SEITENAUSZUG:
In Ziff. 8 des Reglements der Stockwerkeigentümergemeinschaft steht:
Die Stockwerke dürfen nur zu den im Begründungsakt und in diesem Reglement umschriebenen Zwecken verwendet werden. Die Wohnungen sind ausschliesslich zu Wohnzwecken bestimmt. Die Einrichtung eines stillen Bürobetriebes ohne Kundenverkehr ist gestattet, wobei die Bestimmungen der Bau- und Zonenordnung vorbehalten bleiben. In keinem Fall sind Tätigkeiten gestattet, welche z.B. übelriechende Gerüche oder starken Lärm etc. verursachen.
Mit dem Angebot der GmbH an ihre Kunden, welches mit Betreuung und Pflege betagter Personen in den betreffenden Stockwerkeinheiten umschrieben wurde, war eine gewinnorientierte (kommerzielle) Tätigkeit beabsichtigt.
Weil A mit den Beschlüssen der Stockwerkeigentumsgemeinschaft nicht einverstanden war, verlangte sie beim Gericht deren Aufhebung.

SCHRIFTLICHE AUFGABE 1:
Schreiben Sie aus dem Text zum Stockwerkeigentum den Abschnitt wörtlich ab, der mit den Worten „In Ziff. 8 des“ anfängt und mit „Lärm etc. verursachen.“ aufhört.
SCHRIFTLICHE AUFGABE 2:
Schreiben Sie den Text zum Stockwerkeigentum im Anschluss an seinen letzten Satz weiter.
Die Einträge haben damit nichts zu tun.

Einträge zu Oberflächenelementen:

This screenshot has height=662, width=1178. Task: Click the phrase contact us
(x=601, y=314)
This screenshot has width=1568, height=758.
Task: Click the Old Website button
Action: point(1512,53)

ERGEBNIS 1:
In Ziff. 8 des Reglements der Stockwerkeigentümergemeinschaft steht:
Die Stockwerke dürfen nur zu den im Begründungsakt und in diesem Reglement umschriebenen Zwecken verwendet werden. Die Wohnungen sind ausschliesslich zu Wohnzwecken bestimmt. Die Einrichtung eines stillen Bürobetriebes ohne Kundenverkehr ist gestattet, wobei die Bestimmungen der Bau- und Zonenordnung vorbehalten bleiben. In keinem Fall sind Tätigkeiten gestattet, welche z.B. übelriechende Gerüche oder starken Lärm etc. verursachen.

ERGEBNIS 2:
Streitgegenstand / Problemstellung
Strittig war die Frage, ob die geschäftsmässige Betreuung und Pflege betagter Personen eine Wohnnutzung gemäss Reglement darstellte, oder ob die übrigen Stockwerkeigentümer diese Nutzung der beiden Wohnungen zu Recht verhindern konnten, weil keine solche Wohnnutzung vorlag (zum Entscheid vgl. Bundesgericht in 144 III 19).

Entscheidungskriterien
1. Grundsatz
Von Gesetzes wegen sind die Stockwerkeigentümer in der Verwaltung, Benutzung und baulichen Ausgestaltung der in ihrem Sonderrecht stehenden Räume grundsätzlich frei (Art. 712a Abs. 2 ZGB), wobei diese Freiheit vermutet wird.
2. Einschränkungen
Durch das Gesetz, durch die Gemeinschaftsordnung oder durch Vereinbarungen mit Dritten kann diese Freiheit eingeschränkt werden. Die Freiheit ist namentlich dort beschränkt, wo die Nutzung der Sonderrechtsteile die Benutzungsweise oder gar die Zweckbestimmung der gemeinschaftlichen Liegenschaft betrifft. Die Regelung der Benutzungsart und die Zweckbestimmung der Liegenschaft obliegt nämlich den Stockwerkeigentümern. In der Regel werden Benutzungsart und Zweckbestimmung im Begründungsakt oder in einem Reglement festgelegt (Art. 712g ZGB).
Bei der reglementarischen Umschreibung sind die üblichen Schranken von Art. 2 und 27 ZGB, Art. 19 f. OR sowie diejenigen zu beachten, welche sich aus der Institution des Stockwerkeigentums ergeben.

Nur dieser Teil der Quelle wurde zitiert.